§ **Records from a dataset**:
[Start of section]
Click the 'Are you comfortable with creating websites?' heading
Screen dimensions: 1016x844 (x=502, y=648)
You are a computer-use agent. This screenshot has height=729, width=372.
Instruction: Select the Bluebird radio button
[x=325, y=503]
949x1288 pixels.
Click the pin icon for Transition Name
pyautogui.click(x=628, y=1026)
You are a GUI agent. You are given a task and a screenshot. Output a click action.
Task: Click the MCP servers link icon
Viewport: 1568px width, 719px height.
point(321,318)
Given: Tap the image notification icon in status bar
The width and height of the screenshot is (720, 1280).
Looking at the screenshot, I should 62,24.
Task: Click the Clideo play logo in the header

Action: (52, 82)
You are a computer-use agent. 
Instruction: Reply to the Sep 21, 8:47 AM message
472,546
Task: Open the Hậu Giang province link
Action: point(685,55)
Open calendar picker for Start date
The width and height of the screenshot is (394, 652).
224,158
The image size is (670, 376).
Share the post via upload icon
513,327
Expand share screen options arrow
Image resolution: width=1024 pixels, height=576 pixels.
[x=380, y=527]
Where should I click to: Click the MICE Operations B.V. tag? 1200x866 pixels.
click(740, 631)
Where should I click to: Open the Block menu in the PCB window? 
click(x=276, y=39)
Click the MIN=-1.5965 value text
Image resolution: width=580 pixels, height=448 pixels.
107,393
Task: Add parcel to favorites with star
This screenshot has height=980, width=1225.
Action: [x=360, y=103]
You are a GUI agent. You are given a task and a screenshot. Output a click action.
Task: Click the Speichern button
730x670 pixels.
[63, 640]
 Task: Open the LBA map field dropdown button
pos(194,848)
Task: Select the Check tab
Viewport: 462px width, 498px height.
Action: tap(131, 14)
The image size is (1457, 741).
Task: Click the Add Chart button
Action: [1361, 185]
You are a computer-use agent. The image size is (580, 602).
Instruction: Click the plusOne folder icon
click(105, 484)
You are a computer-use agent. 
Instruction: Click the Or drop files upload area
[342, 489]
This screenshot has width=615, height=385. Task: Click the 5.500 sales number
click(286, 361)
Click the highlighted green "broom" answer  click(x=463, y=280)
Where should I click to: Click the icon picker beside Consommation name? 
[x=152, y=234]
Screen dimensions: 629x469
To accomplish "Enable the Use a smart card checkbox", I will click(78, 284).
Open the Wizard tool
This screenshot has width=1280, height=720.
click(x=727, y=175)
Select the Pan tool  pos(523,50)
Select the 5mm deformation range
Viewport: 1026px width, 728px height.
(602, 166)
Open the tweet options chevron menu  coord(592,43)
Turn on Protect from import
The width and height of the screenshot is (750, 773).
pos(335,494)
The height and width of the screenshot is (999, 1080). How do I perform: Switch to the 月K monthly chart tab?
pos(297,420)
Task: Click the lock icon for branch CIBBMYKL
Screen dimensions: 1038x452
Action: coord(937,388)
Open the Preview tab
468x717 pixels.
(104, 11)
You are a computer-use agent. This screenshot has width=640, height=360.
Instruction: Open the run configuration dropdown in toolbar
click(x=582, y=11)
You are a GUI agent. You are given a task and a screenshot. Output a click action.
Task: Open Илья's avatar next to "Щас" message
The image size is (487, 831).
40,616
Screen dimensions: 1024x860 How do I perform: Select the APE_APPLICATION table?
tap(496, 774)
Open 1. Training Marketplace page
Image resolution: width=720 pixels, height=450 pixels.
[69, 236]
[End of section]
§ **Problem to solve**: Every line of the records that includes the word "computer" should be gathered.

§ **Result of the task**:
You are a computer-use agent. This screenshot has height=729, width=372.
You are a computer-use agent. 
You are a computer-use agent. The image size is (580, 602).
You are a computer-use agent. 
You are a computer-use agent. This screenshot has width=640, height=360.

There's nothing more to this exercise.